• **CONSIGNE**: Recopiez à l'identique le passage du texte sur l'économie libanaise qui s'ouvre sur les mots contenant « Un système pourri » et se termine par « des fiefs privés. ».

• **TEXTE À LIRE**:
___

Le Liban : un colosse économique aux pieds d’argile prêt à s’effondrer
Le modèle économique libanais, jadis vanté comme un miracle au Moyen-Orient – un PIB par habitant de 7 800 dollars en 2018 (Banque mondiale, 2024) – n’est plus qu’une coquille vide en mars 2025. Ce système, bâti sur un mélange instable de services bancaires, de tourisme et de dépendance aux transferts de la diaspora, s’est effondré sous le poids de ses propres contradictions. Aujourd’hui, le Liban est un champ de ruines économiques : une livre dévaluée de 98 % à 120 000 LBP pour 1 dollar (Banque du Liban, 2023), 82 % de la population sous le seuil de pauvreté (UNICEF, 2024), et un PIB réduit à 31 milliards de dollars.
Pourquoi ce naufrage ? Le modèle libanais, façonné par des décennies de clientélisme sectaire, de corruption endémique et d’une dépendance maladive à l’extérieur, est structurellement défaillant. Sans réformes profondes – une refonte totale des institutions, du système bancaire et de la gouvernance – il est condamné à l’échec, incapable de répondre aux crises qu’il a lui-même engendrées. Cet article plonge dans les dysfonctionnements qui gangrènent ce système et explique pourquoi le statu quo mène le Liban droit dans le mur.
Un système pourri par le sectarisme : l’économie otage des clans
Au cœur du modèle libanais trône un mal originel : le sectarisme. Depuis les accords de Taëf en 1989, qui ont mis fin à la guerre civile (1975-1990), le pouvoir est partagé entre 18 communautés confessionnelles – sunnites, chiites, maronites, druzes – via un système de quotas rigides. Cette structure, censée garantir la paix, a perverti l’économie en la transformant en une machine à distribuer des faveurs. Chaque communauté contrôle des pans de l’État – ports pour les sunnites, télécoms pour les chiites, énergie pour les chrétiens – et les exploite comme des fiefs privés.

___

• **EXTRAIT DES DONNÉES**:
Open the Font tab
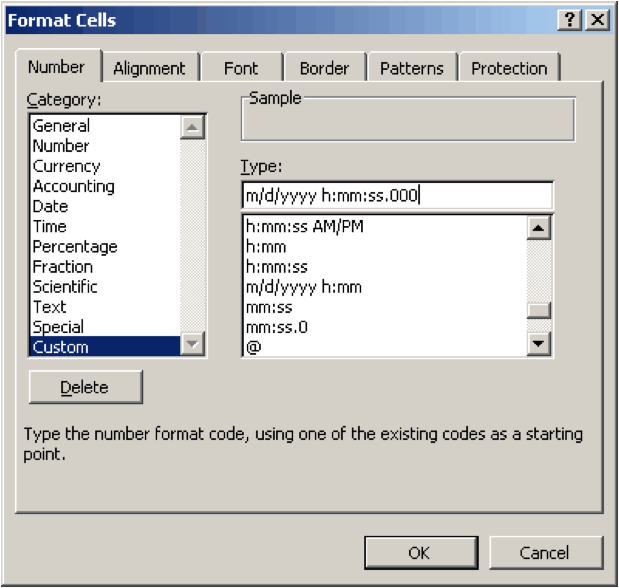The width and height of the screenshot is (619, 588). coord(240,68)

___

• **ZONE DE RÉPONSE**:
Un système pourri par le sectarisme : l’économie otage des clans
Au cœur du modèle libanais trône un mal originel : le sectarisme. Depuis les accords de Taëf en 1989, qui ont mis fin à la guerre civile (1975-1990), le pouvoir est partagé entre 18 communautés confessionnelles – sunnites, chiites, maronites, druzes – via un système de quotas rigides. Cette structure, censée garantir la paix, a perverti l’économie en la transformant en une machine à distribuer des faveurs. Chaque communauté contrôle des pans de l’État – ports pour les sunnites, télécoms pour les chiites, énergie pour les chrétiens – et les exploite comme des fiefs privés.